■ **Problem**
Every line below should be repeated exactly as written.

(Saved data entries)

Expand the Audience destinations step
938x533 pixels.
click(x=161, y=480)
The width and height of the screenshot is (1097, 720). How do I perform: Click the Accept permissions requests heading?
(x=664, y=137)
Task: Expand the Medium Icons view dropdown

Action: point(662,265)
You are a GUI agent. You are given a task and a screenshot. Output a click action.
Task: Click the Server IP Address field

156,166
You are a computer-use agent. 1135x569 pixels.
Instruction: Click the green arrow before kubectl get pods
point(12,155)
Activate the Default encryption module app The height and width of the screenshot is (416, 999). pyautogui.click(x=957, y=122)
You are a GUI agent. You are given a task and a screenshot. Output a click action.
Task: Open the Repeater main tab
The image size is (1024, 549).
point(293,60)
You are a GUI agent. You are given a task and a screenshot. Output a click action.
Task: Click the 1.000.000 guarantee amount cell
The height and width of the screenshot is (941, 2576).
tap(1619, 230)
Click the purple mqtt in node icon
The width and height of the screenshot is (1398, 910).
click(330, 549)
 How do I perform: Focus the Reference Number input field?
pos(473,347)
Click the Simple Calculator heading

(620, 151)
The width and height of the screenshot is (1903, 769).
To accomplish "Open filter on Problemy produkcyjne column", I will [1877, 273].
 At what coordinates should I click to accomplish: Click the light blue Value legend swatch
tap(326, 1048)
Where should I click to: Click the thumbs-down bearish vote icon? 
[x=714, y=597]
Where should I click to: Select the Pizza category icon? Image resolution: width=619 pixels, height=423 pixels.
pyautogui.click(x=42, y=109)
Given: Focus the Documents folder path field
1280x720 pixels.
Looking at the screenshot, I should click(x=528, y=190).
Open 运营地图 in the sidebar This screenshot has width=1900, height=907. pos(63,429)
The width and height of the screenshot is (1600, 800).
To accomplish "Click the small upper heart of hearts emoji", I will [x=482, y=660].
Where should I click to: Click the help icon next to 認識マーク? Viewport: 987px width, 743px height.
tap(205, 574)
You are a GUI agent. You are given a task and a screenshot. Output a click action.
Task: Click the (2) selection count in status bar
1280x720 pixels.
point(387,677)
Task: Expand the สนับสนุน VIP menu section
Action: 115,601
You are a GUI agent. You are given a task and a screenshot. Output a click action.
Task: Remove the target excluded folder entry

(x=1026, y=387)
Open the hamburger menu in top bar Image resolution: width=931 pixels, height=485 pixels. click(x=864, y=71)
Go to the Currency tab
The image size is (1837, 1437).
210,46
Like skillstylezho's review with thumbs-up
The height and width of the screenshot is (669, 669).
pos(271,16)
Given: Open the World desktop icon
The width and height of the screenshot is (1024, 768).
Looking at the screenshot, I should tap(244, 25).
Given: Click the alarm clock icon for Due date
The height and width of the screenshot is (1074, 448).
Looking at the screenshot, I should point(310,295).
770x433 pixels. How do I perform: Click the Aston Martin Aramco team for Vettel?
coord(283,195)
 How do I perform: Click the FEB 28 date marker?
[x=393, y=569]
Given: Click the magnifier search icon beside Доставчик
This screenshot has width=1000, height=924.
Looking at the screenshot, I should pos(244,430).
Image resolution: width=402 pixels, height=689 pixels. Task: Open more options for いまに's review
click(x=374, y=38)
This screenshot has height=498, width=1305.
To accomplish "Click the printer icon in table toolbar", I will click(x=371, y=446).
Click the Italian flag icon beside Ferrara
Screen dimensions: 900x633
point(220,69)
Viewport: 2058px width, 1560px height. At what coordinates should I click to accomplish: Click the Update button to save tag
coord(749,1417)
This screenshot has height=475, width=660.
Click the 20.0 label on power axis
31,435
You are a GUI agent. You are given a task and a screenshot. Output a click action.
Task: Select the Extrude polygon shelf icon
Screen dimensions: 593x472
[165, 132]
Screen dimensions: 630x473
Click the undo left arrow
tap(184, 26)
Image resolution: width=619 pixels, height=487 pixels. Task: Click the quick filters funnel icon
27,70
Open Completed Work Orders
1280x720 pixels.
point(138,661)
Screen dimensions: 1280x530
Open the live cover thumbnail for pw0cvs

■ **Response**
Expand the Audience destinations step
938x533 pixels.
click(x=161, y=480)
The width and height of the screenshot is (1097, 720). How do I perform: Click the Accept permissions requests heading?
(x=664, y=137)
Task: Expand the Medium Icons view dropdown

Action: point(662,265)
You are a GUI agent. You are given a task and a screenshot. Output a click action.
Task: Click the Server IP Address field

156,166
You are a computer-use agent. 1135x569 pixels.
Instruction: Click the green arrow before kubectl get pods
point(12,155)
Activate the Default encryption module app The height and width of the screenshot is (416, 999). pyautogui.click(x=957, y=122)
You are a GUI agent. You are given a task and a screenshot. Output a click action.
Task: Open the Repeater main tab
The image size is (1024, 549).
point(293,60)
You are a GUI agent. You are given a task and a screenshot. Output a click action.
Task: Click the 1.000.000 guarantee amount cell
The height and width of the screenshot is (941, 2576).
tap(1619, 230)
Click the purple mqtt in node icon
The width and height of the screenshot is (1398, 910).
click(330, 549)
 How do I perform: Focus the Reference Number input field?
pos(473,347)
Click the Simple Calculator heading

(620, 151)
The width and height of the screenshot is (1903, 769).
To accomplish "Open filter on Problemy produkcyjne column", I will [1877, 273].
 At what coordinates should I click to accomplish: Click the light blue Value legend swatch
tap(326, 1048)
Where should I click to: Click the thumbs-down bearish vote icon? 
[x=714, y=597]
Where should I click to: Select the Pizza category icon? Image resolution: width=619 pixels, height=423 pixels.
pyautogui.click(x=42, y=109)
Given: Focus the Documents folder path field
1280x720 pixels.
Looking at the screenshot, I should click(x=528, y=190).
Open 运营地图 in the sidebar This screenshot has width=1900, height=907. pos(63,429)
The width and height of the screenshot is (1600, 800).
To accomplish "Click the small upper heart of hearts emoji", I will [x=482, y=660].
Where should I click to: Click the help icon next to 認識マーク? Viewport: 987px width, 743px height.
tap(205, 574)
You are a GUI agent. You are given a task and a screenshot. Output a click action.
Task: Click the (2) selection count in status bar
1280x720 pixels.
point(387,677)
Task: Expand the สนับสนุน VIP menu section
Action: 115,601
You are a GUI agent. You are given a task and a screenshot. Output a click action.
Task: Remove the target excluded folder entry

(x=1026, y=387)
Open the hamburger menu in top bar Image resolution: width=931 pixels, height=485 pixels. click(x=864, y=71)
Go to the Currency tab
The image size is (1837, 1437).
210,46
Like skillstylezho's review with thumbs-up
The height and width of the screenshot is (669, 669).
pos(271,16)
Given: Open the World desktop icon
The width and height of the screenshot is (1024, 768).
Looking at the screenshot, I should tap(244, 25).
Given: Click the alarm clock icon for Due date
The height and width of the screenshot is (1074, 448).
Looking at the screenshot, I should point(310,295).
770x433 pixels. How do I perform: Click the Aston Martin Aramco team for Vettel?
coord(283,195)
 How do I perform: Click the FEB 28 date marker?
[x=393, y=569]
Given: Click the magnifier search icon beside Доставчик
This screenshot has width=1000, height=924.
Looking at the screenshot, I should pos(244,430).
Image resolution: width=402 pixels, height=689 pixels. Task: Open more options for いまに's review
click(x=374, y=38)
This screenshot has height=498, width=1305.
To accomplish "Click the printer icon in table toolbar", I will click(x=371, y=446).
Click the Italian flag icon beside Ferrara
Screen dimensions: 900x633
point(220,69)
Viewport: 2058px width, 1560px height. At what coordinates should I click to accomplish: Click the Update button to save tag
coord(749,1417)
This screenshot has height=475, width=660.
Click the 20.0 label on power axis
31,435
You are a GUI agent. You are given a task and a screenshot. Output a click action.
Task: Select the Extrude polygon shelf icon
Screen dimensions: 593x472
[165, 132]
Screen dimensions: 630x473
Click the undo left arrow
tap(184, 26)
Image resolution: width=619 pixels, height=487 pixels. Task: Click the quick filters funnel icon
27,70
Open Completed Work Orders
1280x720 pixels.
point(138,661)
Screen dimensions: 1280x530
Open the live cover thumbnail for pw0cvs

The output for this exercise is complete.